Amnesty International called on ASEAN member states to move human rights to the top of the agenda of the ASEAN summit, scheduled to take place this weekend in Thailand, if they are to demonstrate their commitment to the ASEAN Charter.
“The treatment of the Rohingya boat people has highlighted the urgent need for regional action on human rights,” said Donna Guest, Amnesty International’s Asia Pacific Deputy Director. “ASEAN must act now to address human rights concerns in Southeast Asia, many of which are having a negative impact regionally and even globally.”
On the eve of the summit in Thailand, Amnesty International said that while ASEAN has made a start in recognizing human rights concerns in the region, much more needs to be done.
All members of ASEAN have now ratified the ASEAN Charter, which contains several provisions addressing human rights, including one that calls for the establishment of a human rights body. Amnesty International said that this body must be strong, professional, independent, and representative and apply international standards. The organization also called on all ASEAN states to ratify key human rights treaties, which the human rights body can then assist states in implementing.

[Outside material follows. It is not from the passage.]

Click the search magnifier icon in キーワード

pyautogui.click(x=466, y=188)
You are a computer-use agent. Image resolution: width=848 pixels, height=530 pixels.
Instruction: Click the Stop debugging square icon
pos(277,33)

“One of the challenges facing a future ASEAN human rights body is the dire human rights situation in Myanmar,” said Donna Guest. “Violations in this ASEAN member state have been going on for decades, and include crimes against humanity. To be worthy of its name, the body must be empowered to effectively address human rights in Myanmar.” On 21 February, the Myanmar government set 24 political prisoners free, but there are still more than 2,100 political prisoners behind bars, the highest number for more than 20 years.
The recent crisis of the Rohingya boat people, Muslims from western Myanmar who fled persecution, illustrates the regional dimension of human rights problems. Last month, Amnesty International wrote an open letter to the governments of Bangladesh, India, Indonesia, Malaysia, Myanmar and Thailand after thousands of the minority Rohingyas left Myanmar on boats sailing for Thailand and Malaysia. Hundreds went missing, feared drowned, while the Thai military forcibly expelled approximately 1,000, who had arrived in southwest Thailand.

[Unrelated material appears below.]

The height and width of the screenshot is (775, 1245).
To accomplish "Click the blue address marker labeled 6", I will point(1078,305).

In the last year ASEAN governments have shown that they can work together to solve regional problems. ASEAN took the lead in forming the Tripartite Core Group with the UN and the Myanmar government to provide urgent assistance to the survivors of Cyclone Nargis in May 2008. “Human rights must be addressed regionally as well as nationally and internationally – adding a regional tier of protection has proven invaluable in other regions,” said Donna Guest. “Unless ASEAN seizes the opportunity to establish a robust mechanism with powers to receive complaints, investigate, and publicly report on the human rights situations in all 10 member countries, they will lose credibility.”